So how does a misreading of this story explain why Christianity (which is not the same as Christian faith) hates wisdom (and women)?
The Story of the Fall
In the story, a snake invites the first couple to eat fruit from a tree that gives knowledge of good and evil. It is the one tree in the garden they are not supposed to eat from. Yes, the snake speaks to the woman, but in the story, the man is standing right there. Moreover, the snake’s question appeals to the feminine in all of us. The snake promises not just knowledge, but wisdom because knowing both good and evil gives the power of discernment.

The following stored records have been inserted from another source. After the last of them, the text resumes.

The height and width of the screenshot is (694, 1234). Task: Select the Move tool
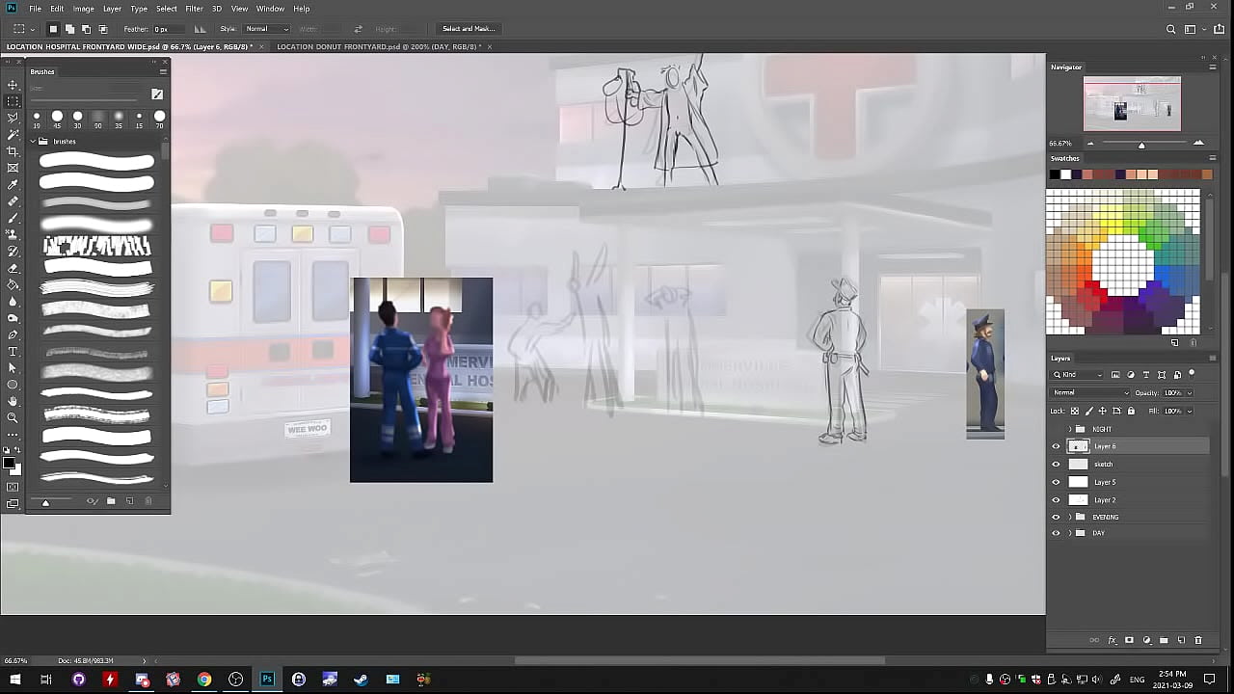(x=13, y=85)
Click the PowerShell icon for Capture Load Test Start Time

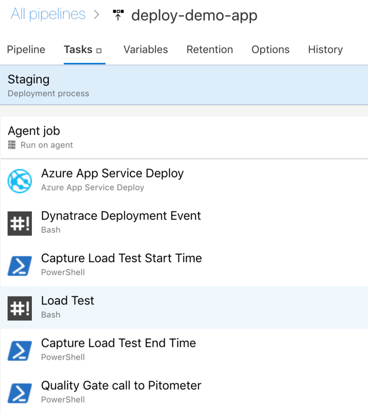[x=20, y=265]
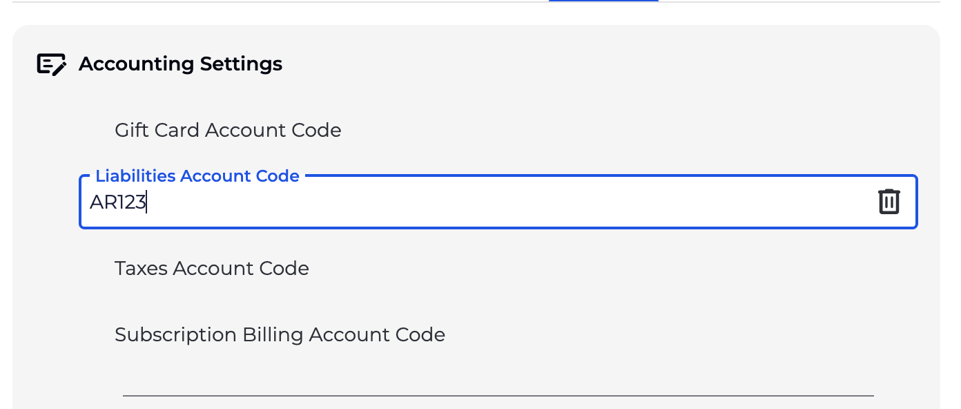Click the Accounting Settings heading text

point(180,64)
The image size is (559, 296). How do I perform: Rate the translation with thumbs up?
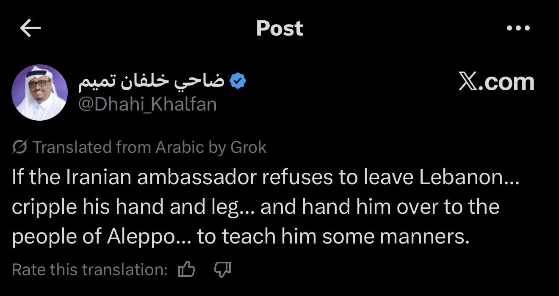pos(186,269)
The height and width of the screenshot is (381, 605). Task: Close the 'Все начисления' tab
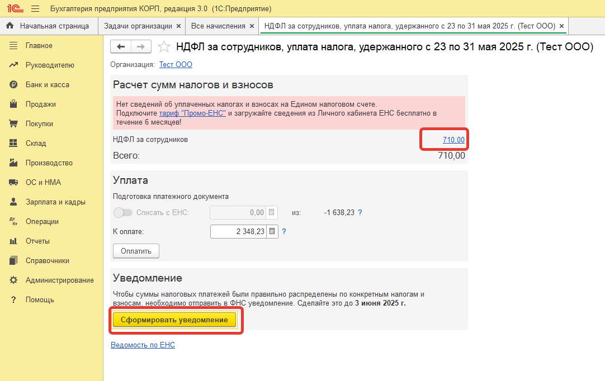tap(252, 26)
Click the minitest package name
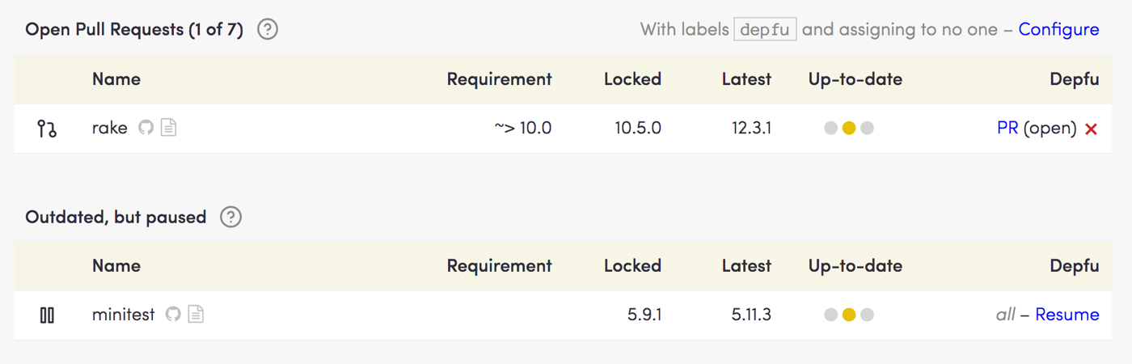 123,315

Wisdom is central to our understanding of the feminine. It defines beauty and invites compassion and empathy to guided the way. The feminine also comes through in our anthropomorphisms of wisdom. The author of Proverbs personifies wisdom as a woman. The Greeks give wisdom the feminine name, Sophia. Many talk about in innate wisdom of Mother Earth. Could it be that by approaching Eve, the snake invites people to explore the depths of the feminine without the balance of the masculine? Does the snake invite all yin with no yang?
Masculine and Feminine In and Out of Balance
While he uses the words power and love differently than I typically do, Dr. Martin Luther King has a beautiful quote the enlightens this situation:
Power without love is reckless and abusive, and love without power is sentimental and anemic. Power at its best is love implementing the demands of justice, and justice at its best is power correcting everything that stands against love.
Now read it again, but substitute masculinity for power and the femininity for love:
Masculinity without femininity is reckless and abusive, and femininity without masculinity is sentimental and anemic. Masculinity at its best is femininity implementing the demands of justice, and justice at its best is masculinity correcting everything that stands against femininity.
Wisdom Unleashed
Without eating the fruit, a limited (all they knew was the good) masculinity and femininity lived in balance. This means the adam was not the one who discovered something was wrong while naming all the animals and not finding a suitable partner, that was God. Before eating from the tree, the couple lived in a place of fearless trust. There was no shame or a sense of unworthiness. There was no doubt about their belonging.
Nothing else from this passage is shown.